A diferencia de los seres humanos, Jehová siempre controla su ira. Y, cuando se enoja, siempre está claro el porqué. Incluso cuando siente mucha furia, actúa con justicia. Al luchar contra sus enemigos, nunca destruye “a personas justas junto con la gente malvada” (Gén. 18:22-25). Además, los motivos por los que Jehová se enfurece son justos. Veamos dos de estos motivos y las lecciones que podemos aprender.

6. ¿Cómo reacciona Jehová cuando profanan su nombre?

Motivo: Cuando se profana el nombre de Jehová. Quienes afirman representar a Jehová pero actúan con maldad manchan la reputación de él y provocan su justa ira (Ezeq. 36:23). Como vimos en capítulos anteriores, la nación de Israel manchó gravemente el nombre de Jehová. Con razón, la actitud y los hechos de la nación hacían que Jehová se enfureciera. Pero él jamás perdía los estribos; castigaba a su pueblo solo “hasta el grado debido”, nunca se pasaba de la raya (Jer. 30:11). Y una vez que la furia de Jehová cumplía su propósito, él no se quedaba ni con una pizca de resentimiento (Sal. 103:9).

7, 8. ¿Qué lecciones aprendemos de la forma en que Jehová trató a los israelitas?

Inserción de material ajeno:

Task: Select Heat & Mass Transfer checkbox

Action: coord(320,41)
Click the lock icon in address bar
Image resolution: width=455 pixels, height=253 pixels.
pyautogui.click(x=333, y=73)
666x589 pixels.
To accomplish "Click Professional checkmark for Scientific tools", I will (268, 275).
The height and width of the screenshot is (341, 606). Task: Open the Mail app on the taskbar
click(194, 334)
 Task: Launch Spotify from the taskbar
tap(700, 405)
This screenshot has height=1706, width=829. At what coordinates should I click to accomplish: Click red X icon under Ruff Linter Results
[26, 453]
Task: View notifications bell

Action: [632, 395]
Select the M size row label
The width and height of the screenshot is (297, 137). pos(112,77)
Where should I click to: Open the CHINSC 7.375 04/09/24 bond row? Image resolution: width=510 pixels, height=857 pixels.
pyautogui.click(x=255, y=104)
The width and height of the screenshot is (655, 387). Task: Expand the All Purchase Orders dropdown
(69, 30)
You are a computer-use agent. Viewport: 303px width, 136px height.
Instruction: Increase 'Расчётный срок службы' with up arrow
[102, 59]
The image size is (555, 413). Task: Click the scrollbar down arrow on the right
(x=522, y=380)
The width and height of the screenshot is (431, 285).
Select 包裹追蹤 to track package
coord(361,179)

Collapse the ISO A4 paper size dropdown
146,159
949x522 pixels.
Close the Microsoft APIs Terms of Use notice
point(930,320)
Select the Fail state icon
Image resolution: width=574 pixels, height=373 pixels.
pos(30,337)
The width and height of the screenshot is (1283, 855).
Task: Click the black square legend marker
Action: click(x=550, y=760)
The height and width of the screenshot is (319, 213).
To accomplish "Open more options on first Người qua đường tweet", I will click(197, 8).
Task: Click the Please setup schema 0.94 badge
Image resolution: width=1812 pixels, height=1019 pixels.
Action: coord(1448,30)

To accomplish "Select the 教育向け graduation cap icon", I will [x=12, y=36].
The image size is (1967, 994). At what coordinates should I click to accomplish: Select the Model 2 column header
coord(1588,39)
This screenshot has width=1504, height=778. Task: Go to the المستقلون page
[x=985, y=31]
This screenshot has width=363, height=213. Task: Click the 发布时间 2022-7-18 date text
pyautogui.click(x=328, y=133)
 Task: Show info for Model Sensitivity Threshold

Lecciones: Al fijarnos en la forma en que Jehová trató a los israelitas, encontramos una advertencia muy seria para nosotros. Igual que los israelitas de la antigüedad, tenemos el honor  de llevar el nombre de Jehová. De hecho, somos testigos de Jehová (Is. 43:10). Lo que decimos y lo que hacemos influye en lo que otros piensan de nuestro Dios. Jamás querríamos hacer algo malo a propósito y así manchar el nombre de Jehová. Eso sería hipócrita de nuestra parte y sin duda provocaría su ira. Y está claro que tarde o temprano él haría algo para limpiar su reputación (Heb. 3:13, 15; 2 Ped. 2:1, 2).

¿Debería alejarnos de Jehová saber que él puede sentir esa gran furia? No. Él es paciente y está dispuesto a perdonar (Is. 55:7; Rom. 2:4). Pero hay que reconocer que sus buenos sentimientos no le nublan la razón. De hecho, cultivamos un profundo respeto por él, porque sabemos que desatará su furia contra quienes se empeñan en hacer el mal y que no permitirá que sigan siendo parte de su pueblo (1 Cor. 5:11-13). Jehová nos ha dicho claramente qué cosas le molestan. Ahora nos toca a nosotros evitar las actitudes y hechos que lo provocan a él (Juan 3:36; Rom. 1:26-32; Sant. 4:8).